Is that actually how you're prompting it? Does that actually give better results?

menacingly · 2025-01-03T18:48:47 1735930127

stuff like this working is why you get odd situations like "don't hallucinate" actually producing fewer hallucinations. it's to me one of the most interesting things about llms

TheKarateKid · 2025-01-04T19:43:40 1736019820

I've just encountered this happening today, except instead of something complex like coding, it was editing a simple Word document. I gave it about 3 criteria to perform.

Each time, the GPT made trivial mistakes that clearly didn't fit the criteria I asked it to do. Each time I pointed it out and corrected it, it did a bit more of what I wanted it to do.

Point is, it knew what had to be done the entire time and just refused to do it that way for whatever reason.

strongpigeon · 2025-01-03T17:24:24 1735925064

What has been your experience with using ChatGPT for OpenSCAD? I tried it (o1) recently for a project and it was pretty bad. I was trying to model a 2 color candy cane and the code it would give me was ridden with errors (e.g.: using radians for angles while OpenSCAD uses degrees) and the shape it produced looked nothing like what I had hoped.

I used it in another project to solve some trigonometry problems for me and it did great, but for OpenSCAD, damn it was awful.

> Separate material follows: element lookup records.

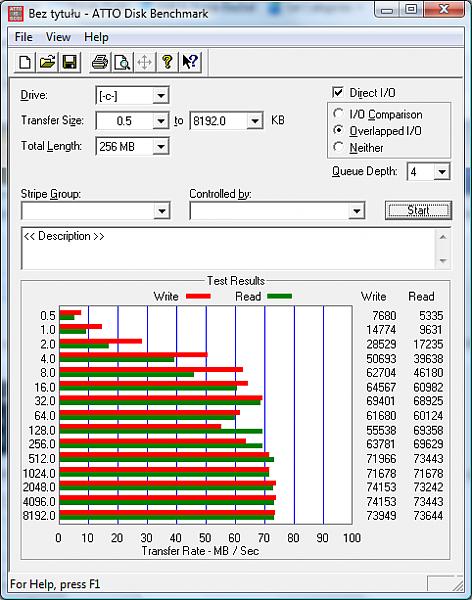Expand the Queue Depth dropdown
This screenshot has width=472, height=600.
pos(442,171)
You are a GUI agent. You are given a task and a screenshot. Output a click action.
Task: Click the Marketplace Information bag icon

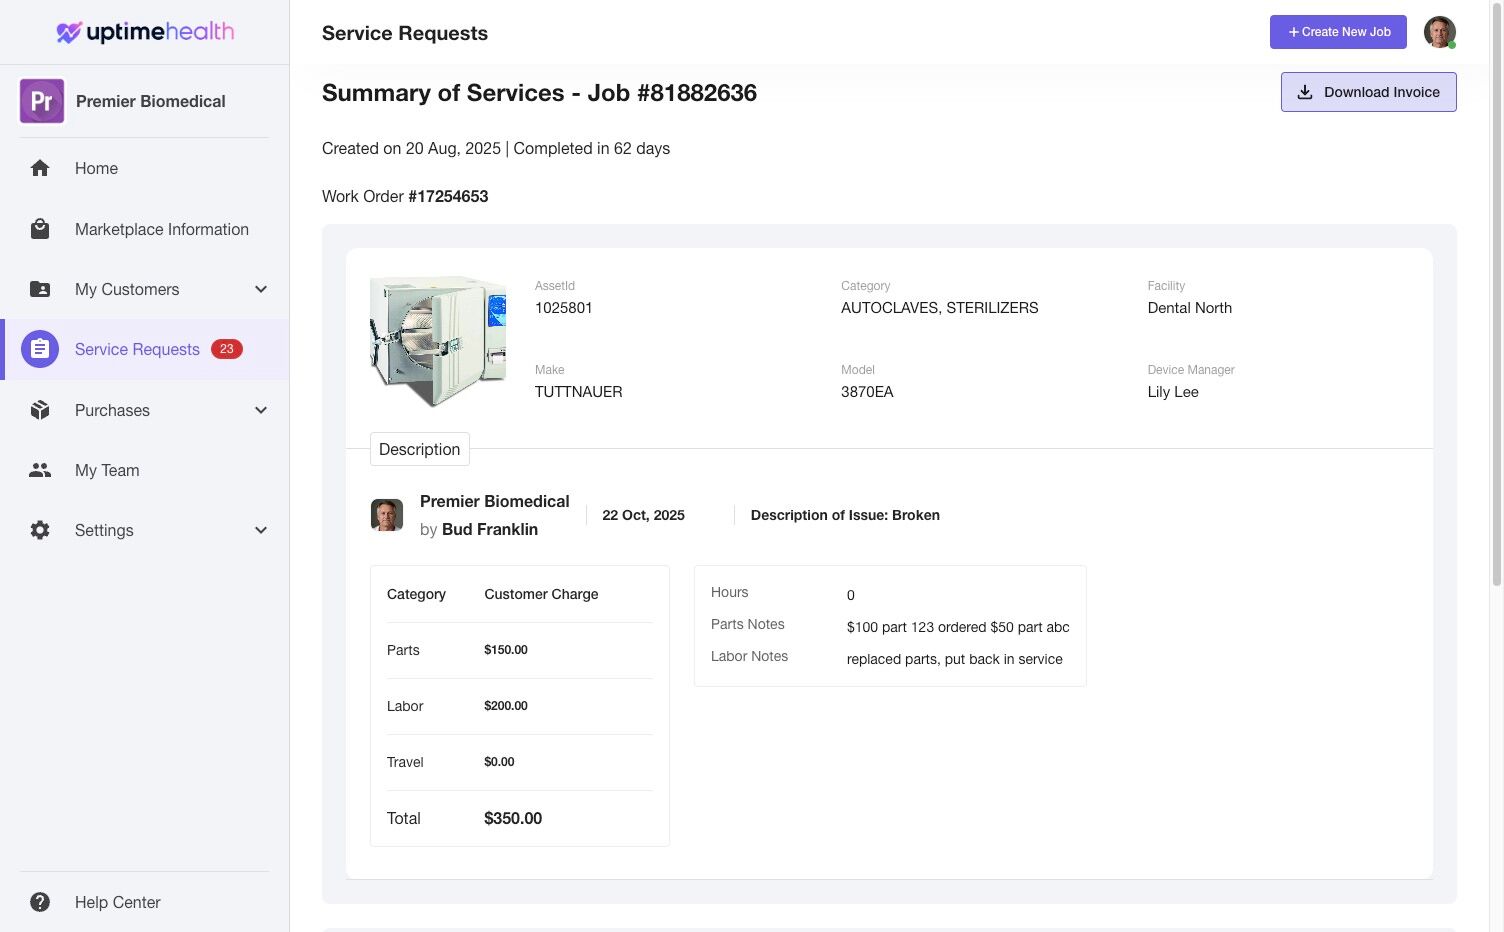click(40, 229)
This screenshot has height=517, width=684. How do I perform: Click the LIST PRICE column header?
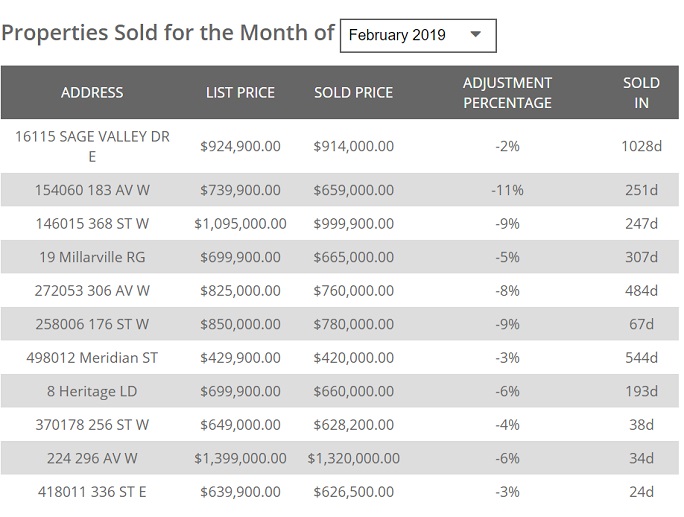(240, 92)
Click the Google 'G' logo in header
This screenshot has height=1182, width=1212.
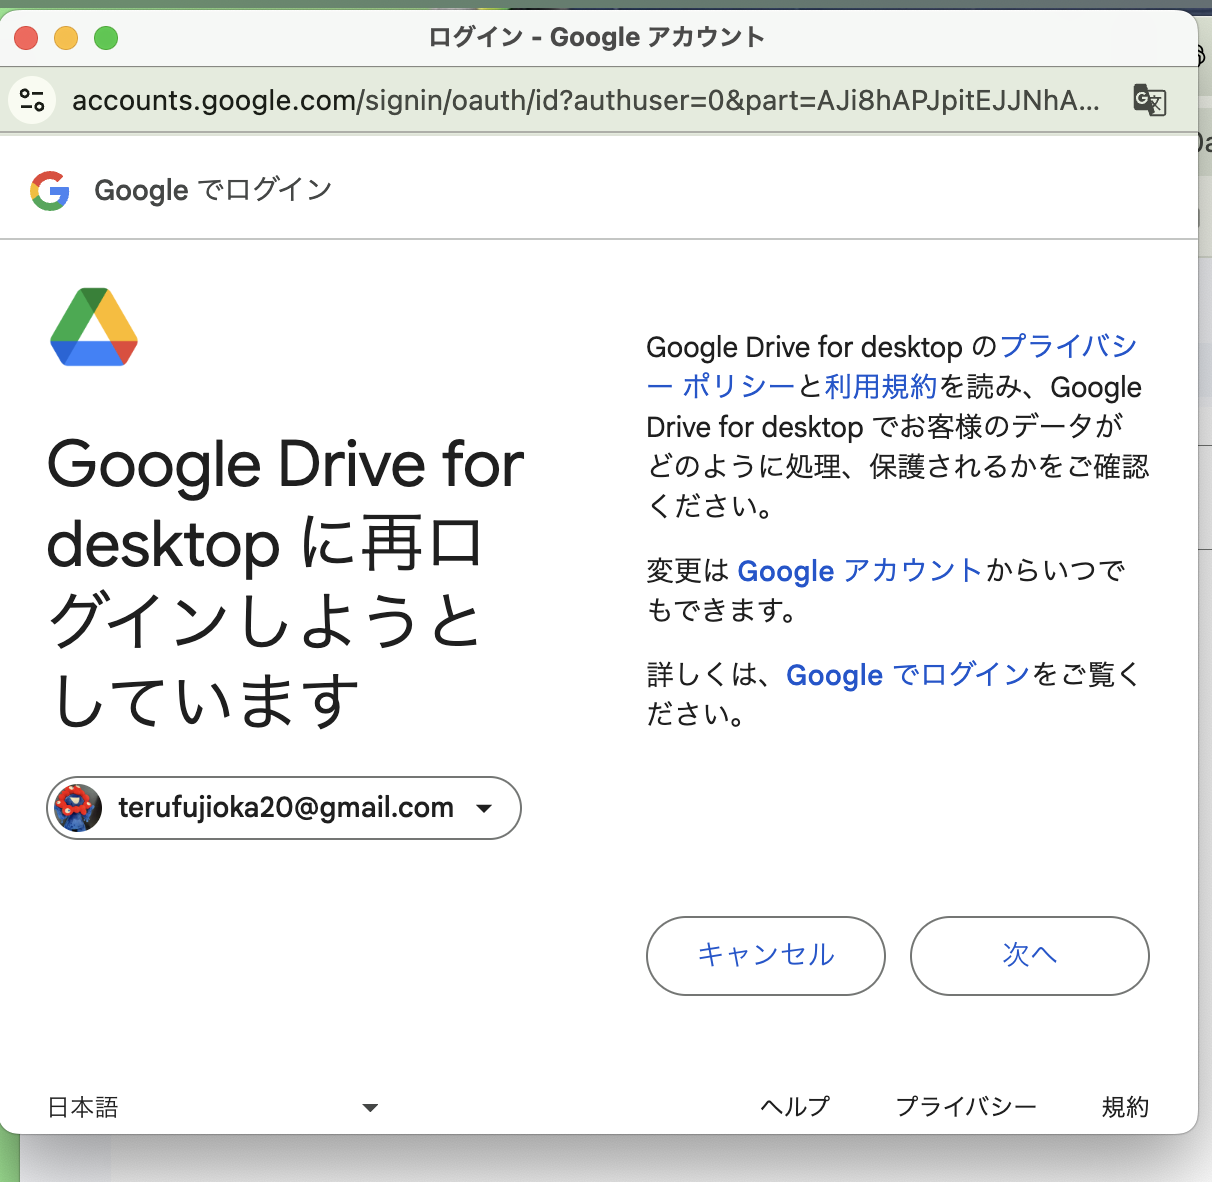pos(50,189)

btbuildem · 2025-01-03T19:52:12 1735933932

It's been pretty underwhelming. My use case was a crowned pulley with 1mm tooth pitch (GT2) which is an unusual enough thing that I could not find one online.

The LLM kept going in circles between two incorrect solutions, then just repeating the same broken solution while describing it as different. I ended up manually writing the code, which was a nice brain-stretch given that I'm an absolute noob at OpenSCAD.

petee · 2025-01-04T03:35:36 1735961736

I've found just being friendly, but highly critical and suspicious, gets good results.

If you can get it to be wordy about "why" a specific part of the answer was given, it often reveals what its stumbling on, then modify your prompt accordingly.

danjl · 2025-01-03T18:07:34 1735927654

It is best to genuflect to our future overlords. They may not forget insolence.

maxlamb · 2025-01-04T03:58:30 1735963110

So you’re telling me this clip isn’t even satire: https://youtube.com/shorts/64TNGvCoegE

PhunkyPhil · 2025-01-03T16:10:27 1735920627

Anecdotally, negative sentiment definitely works. I've used f"If you don't do {x} then very very bad things will happen" before with some good results.